First, we generate evenly-space quantiles in probability space (i.e. from 0 to 1) depending on the number of `samples` we want. If you are familiar with Q-Q plots, this is essentially the same approach used to generate representative quantiles for a Q-Q plot (a variant of this method is implemented in R in the `ppoints` function, but spelled out here for completeness).
```{r quantiles}
quantiles = data_frame(
p_less_than_x = seq(from = 1/samples / 2, to = 1 - (1/samples / 2), length=samples),
x = qlnorm(p_less_than_x, mu, sigma)
)
quantiles
```
The table above shows the probability of drawing a value less than x (i.e. `P(X < x)`) and the corresponding value of x to achieve that probability on the underlying distribution. We generate 20 (or whatever value of `samples` you like) values of `p_less_than_x` evenly-spaced in `(0,1)` (i.e. not including 0 or 1), and then find `x` using the inverse CDF (aka the quantile function) of the predictive distribution at each value of `p_less_than_x`. If we then take those values of `x` and plot them as a dotplot, we get a quantile dotplot:
Visualized with the CDF, that looks like this:
```{r quantile_dotplot_generation, fig.width=7, fig.height=3, fig.show="hold"}
x = seq(0.01, 30, length=1001)
p_less_than_x = plnorm(x, mu, sigma)
qf_df = data_frame(x, p_less_than_x)
cdf_plot = ggplot(quantiles, aes(x=x, y=p_less_than_x)) +
geom_segment(aes(xend=x, yend=p_less_than_x), x = 0, color="gray75", linetype="dashed") +
geom_segment(aes(xend=x, yend=p_less_than_x), y = -0.05, color="gray75", linetype="dashed",
arrow = arrow(ends="first", length=unit(5, "pt"), type="closed")) +
geom_line(data = qf_df, color="red", size=1) +
annotate("text", x = 30, y = 1, label = "cumulative distribution function", color="red", hjust=1, vjust=1.5) +
xlim(c(-3.5, 30))
cdf_plot
quantile_dotplot = quantiles %>%
ggplot(aes(x = x)) +
geom_vline(aes(xintercept = x), color="gray75", linetype="dashed") +
geom_dotplot(binwidth = 1.25, color=NA) +
xlim(-3.5,30)
quantile_dotplot
```
The evenly-spaced probabilities on the y axis are turned into representative quantiles from the distribution on the x axis.

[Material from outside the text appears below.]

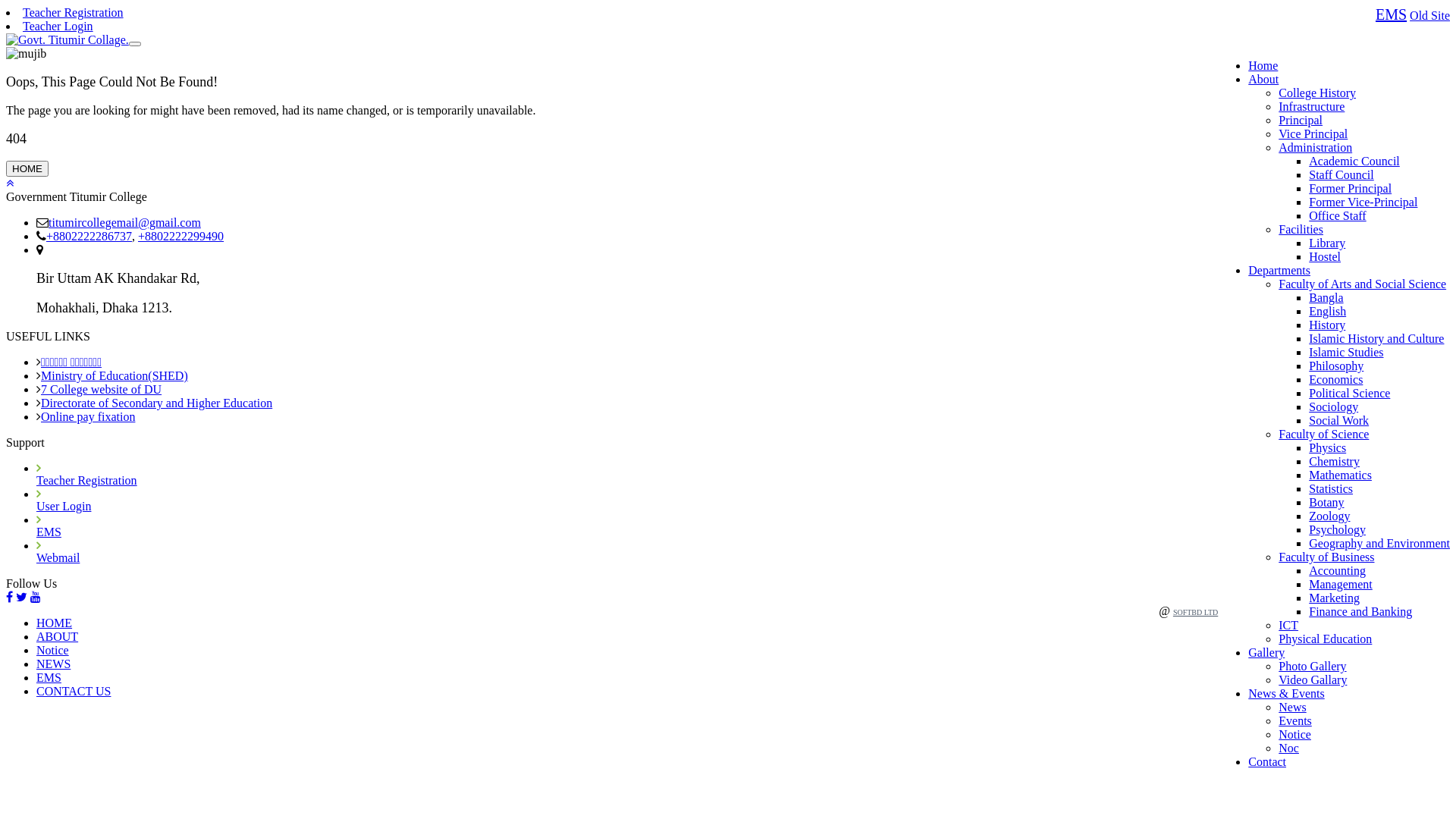  I want to click on 'Marketing', so click(1333, 597).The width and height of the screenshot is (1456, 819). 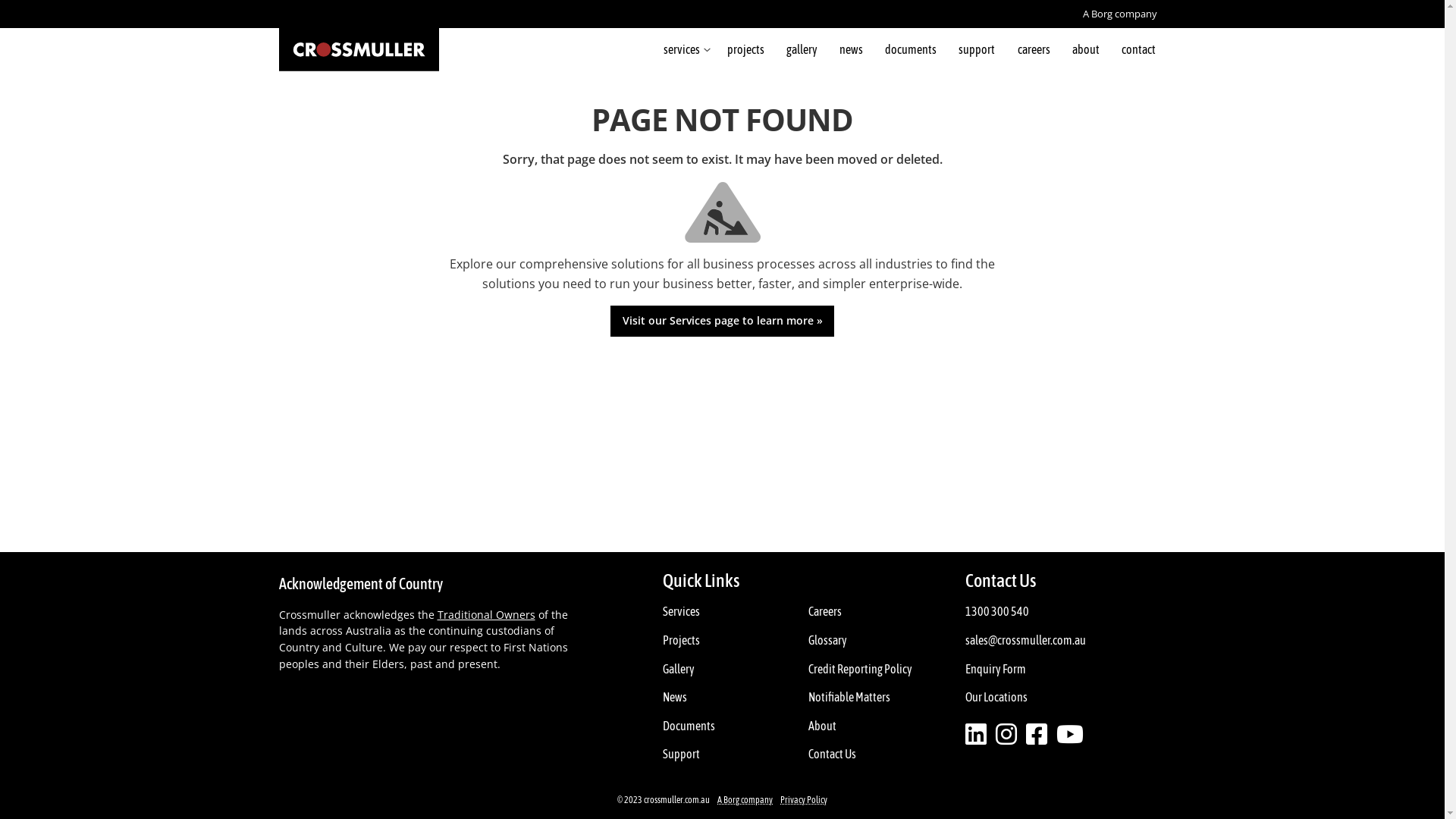 What do you see at coordinates (680, 610) in the screenshot?
I see `'Services'` at bounding box center [680, 610].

## Properties of the quantile dotplot
### Shape approximates density
The shape a quantile dotplot approximates the shape of the density:
```{r quantile_dotplot_with_density, fig.width=7, fig.height=2}
quantile_dotplot +
geom_line(aes(y = d * 5.1), data = density_df, color="red")
```
### Finding probability intervals reduces to counting
Inferences about one-sided probability intervals on the distribution can
be made through counting. If our example distribution represents a probability
distribution over predicted time to arrive for my bus, and I am willing to miss
the bus 2/20 times, I can count up 2 dots ("busses") from the left to get the
time I should arrive at the bus stop. This works because the x-value for
`P(X < x) = 2/20` will be between the second and third dot. More generally, the x-value for
`P(X < x) = k/20` will be between the `k`th and `k + 1`th dot). Here's how this works
on the CDF and the dotplot:
```{r counting_on_quantile_dotplot, fig.width=7, fig.height=3, fig.show="hold"}
cdf_plot +
geom_segment(x = 0, xend = qlnorm(.1, mu, sigma), y = .1, yend = .1, color = "purple", size = 1) +
geom_segment(x = qlnorm(.1, mu, sigma), xend = qlnorm(.1, mu, sigma), y = -0.05, yend = .1,
color = "purple", size = 1, arrow = arrow(ends="first", length=unit(5, "pt"), type="closed")) +
annotate("text", x = 0, y = 0.1, label = "2/20 = 0.1", color = "purple", hjust = 1.1)
quantile_dotplot +
geom_dotplot(binwidth = 1.25, color=NA, fill="purple", data=filter(quantiles, p_less_than_x < .1)) +
geom_vline(xintercept = qlnorm(.1, mu, sigma), color="purple", size=1)
```
Consequently, this purple line represents the point of time I should arrive at my bus if I want to catch it about 18 times out of 20 (or miss it 2 times out of 20).